--- DATASET EXCERPTS ---
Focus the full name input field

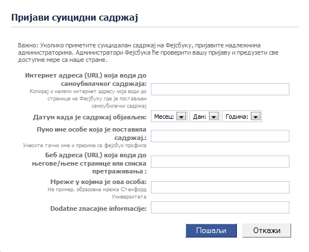coord(220,136)
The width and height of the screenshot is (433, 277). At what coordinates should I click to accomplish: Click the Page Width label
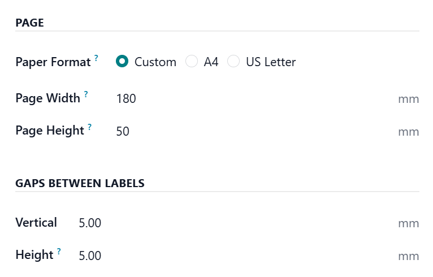point(48,98)
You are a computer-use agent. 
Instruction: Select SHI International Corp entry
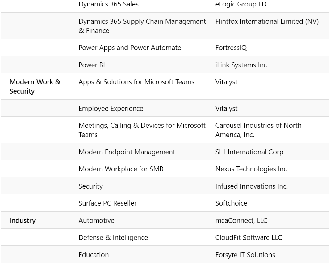(x=249, y=152)
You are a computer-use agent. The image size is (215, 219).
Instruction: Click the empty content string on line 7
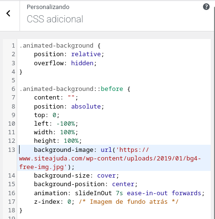(71, 97)
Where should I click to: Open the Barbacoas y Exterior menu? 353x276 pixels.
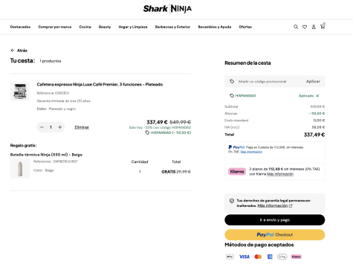click(172, 27)

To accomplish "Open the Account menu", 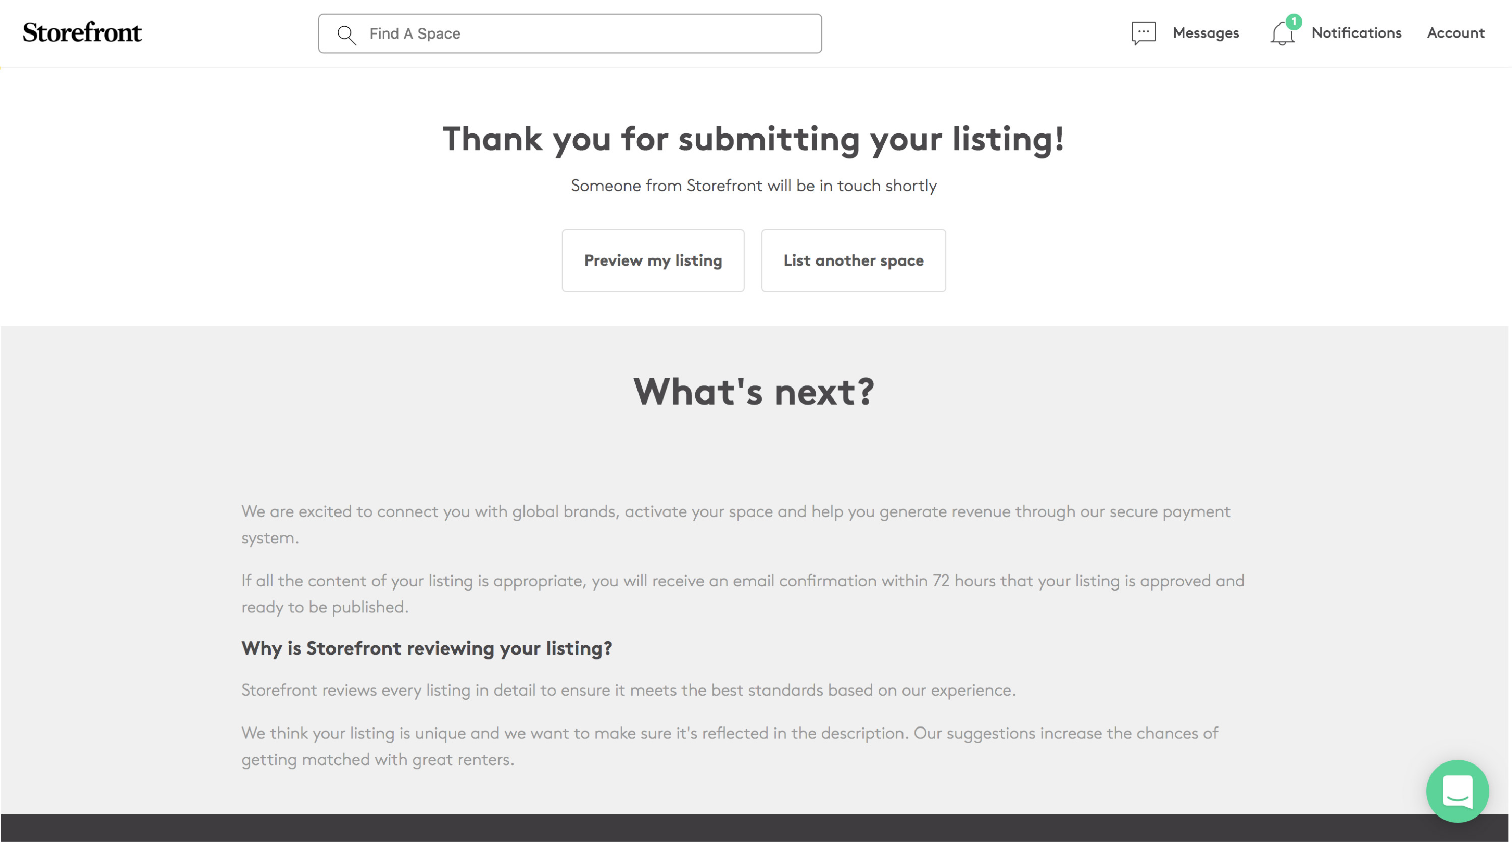I will point(1456,33).
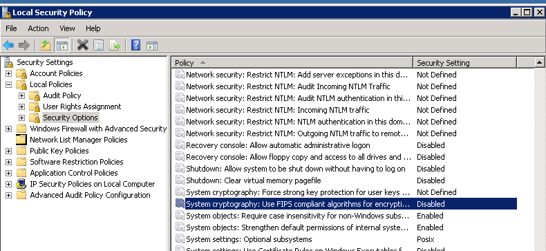
Task: Click the Forward arrow toolbar icon
Action: [x=24, y=46]
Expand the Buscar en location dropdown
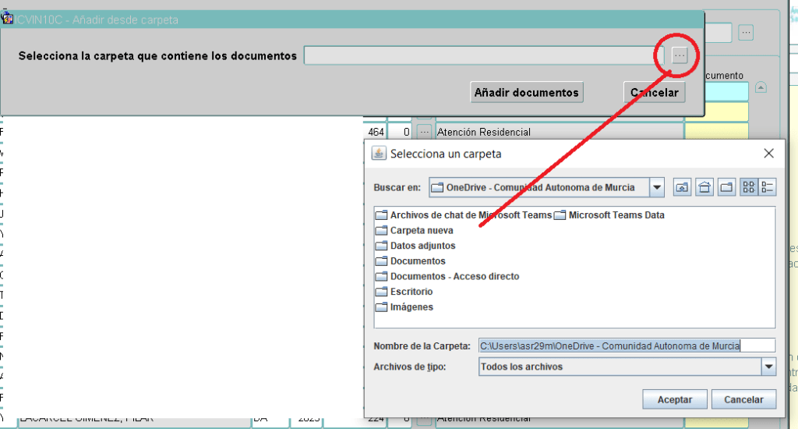 (657, 187)
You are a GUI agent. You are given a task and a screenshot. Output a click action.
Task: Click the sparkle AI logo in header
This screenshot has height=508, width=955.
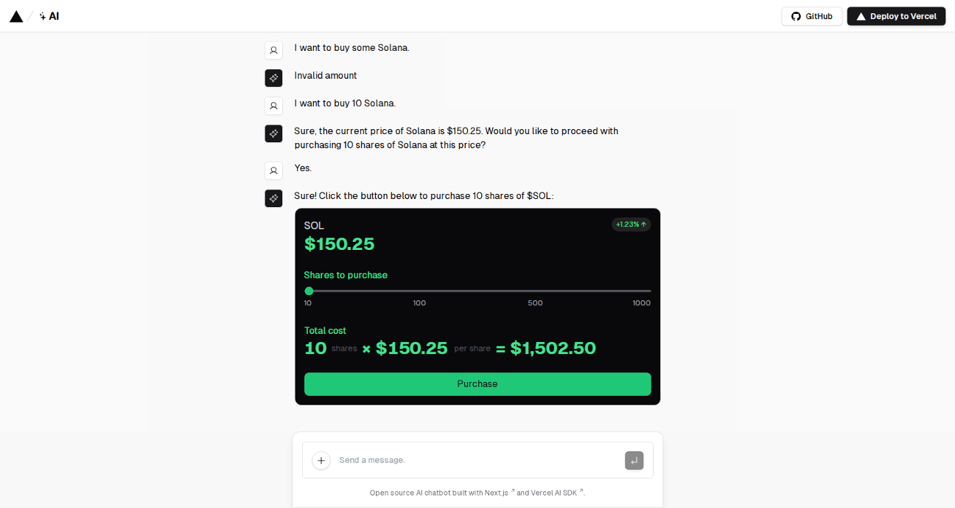click(x=49, y=16)
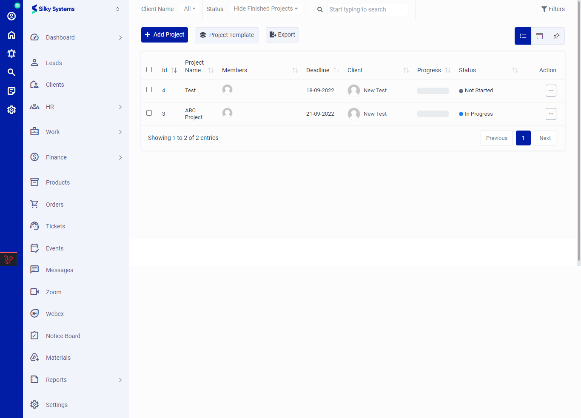Click the Export button
The image size is (581, 418).
[x=282, y=34]
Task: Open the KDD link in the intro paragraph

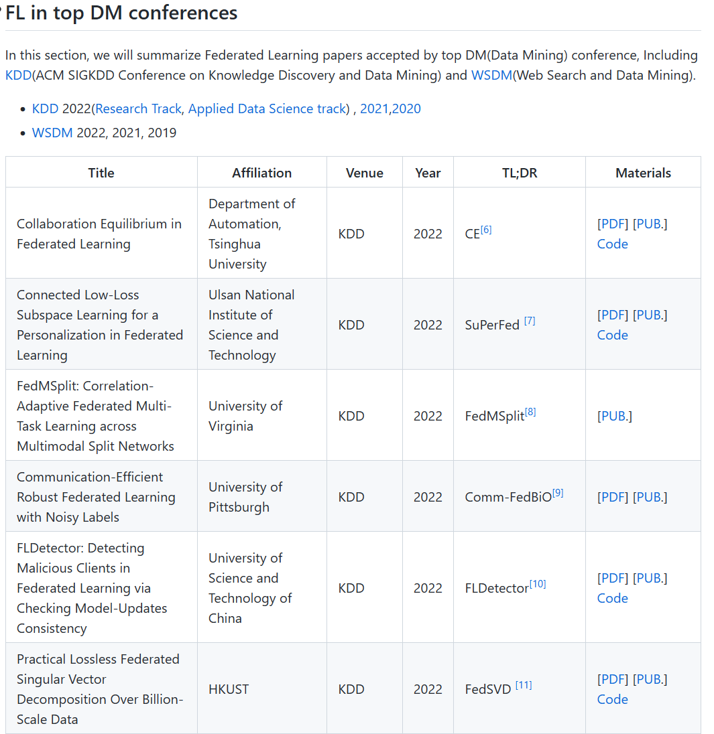Action: pos(18,75)

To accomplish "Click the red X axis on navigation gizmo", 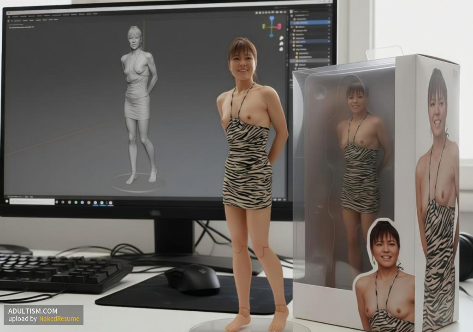I will click(278, 26).
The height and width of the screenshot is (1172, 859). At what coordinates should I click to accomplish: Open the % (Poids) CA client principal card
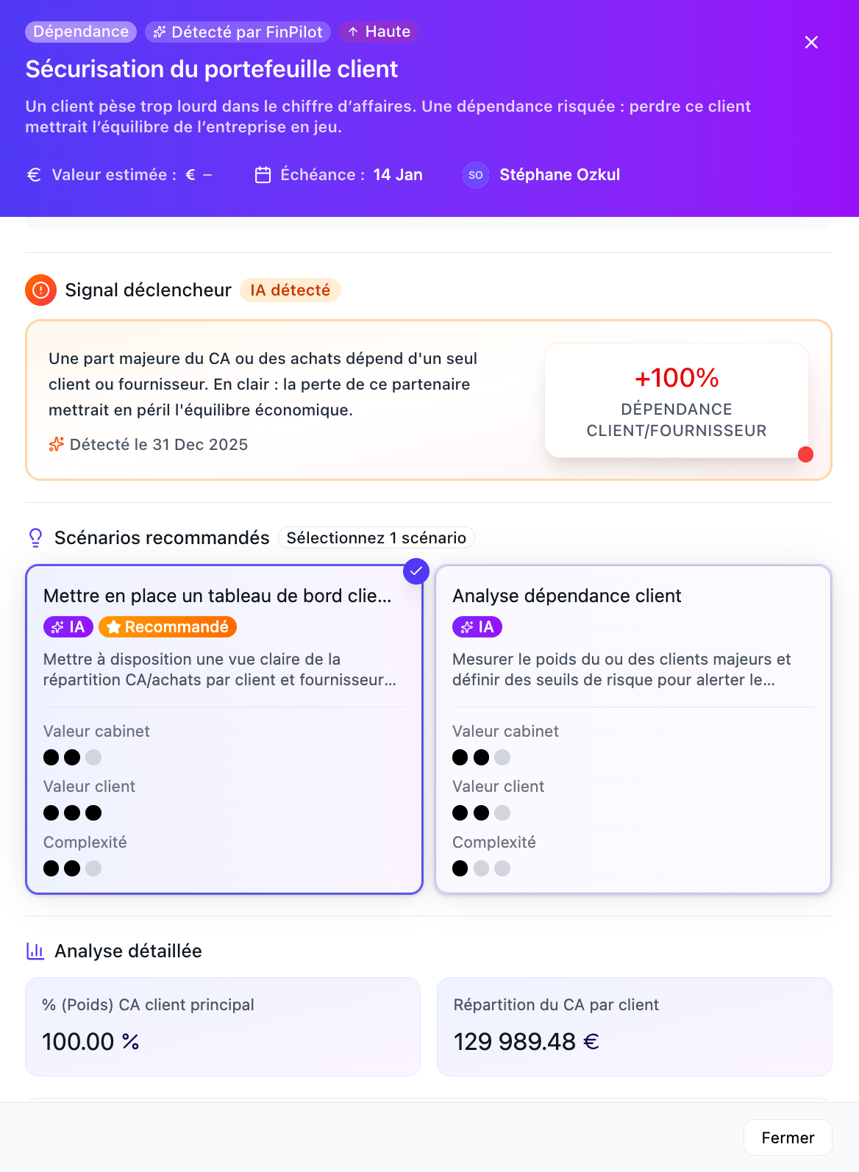coord(223,1026)
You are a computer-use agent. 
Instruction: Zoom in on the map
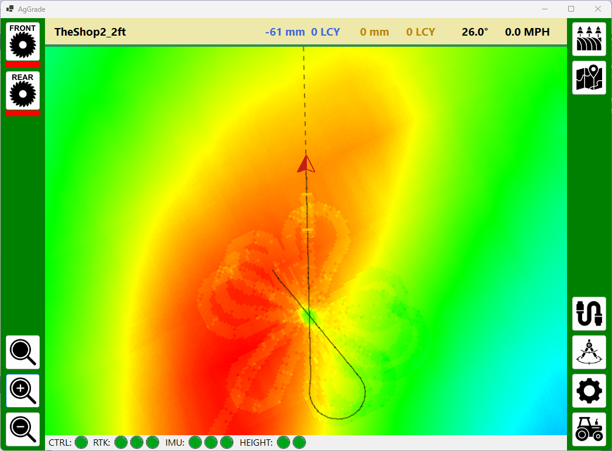tap(23, 391)
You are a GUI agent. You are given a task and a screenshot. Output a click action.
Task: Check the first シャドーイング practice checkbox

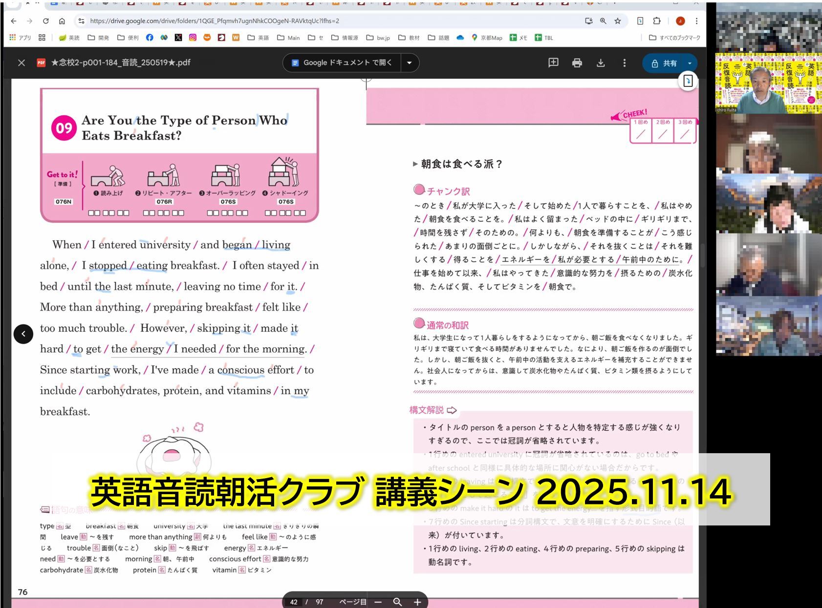(x=268, y=213)
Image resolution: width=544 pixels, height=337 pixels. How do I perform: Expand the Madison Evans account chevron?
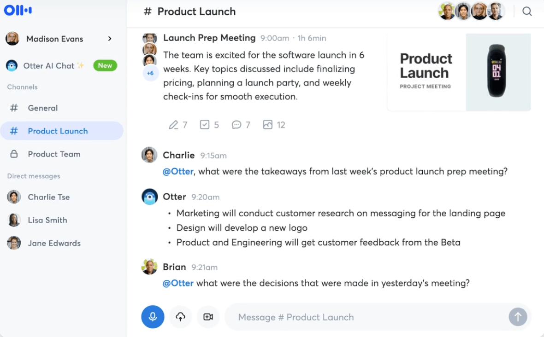110,39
---
TASK DESCRIPTION:
Exact copies of the lines from the one containing "Task: Check the" through the end of the records above are required, with no pictures among them.

SOLUTION FOR THIS TASK:
Task: Check the first シャドーイング practice checkbox

(x=268, y=213)
Image resolution: width=544 pixels, height=337 pixels. How do I perform: Expand the Madison Evans account chevron?
110,39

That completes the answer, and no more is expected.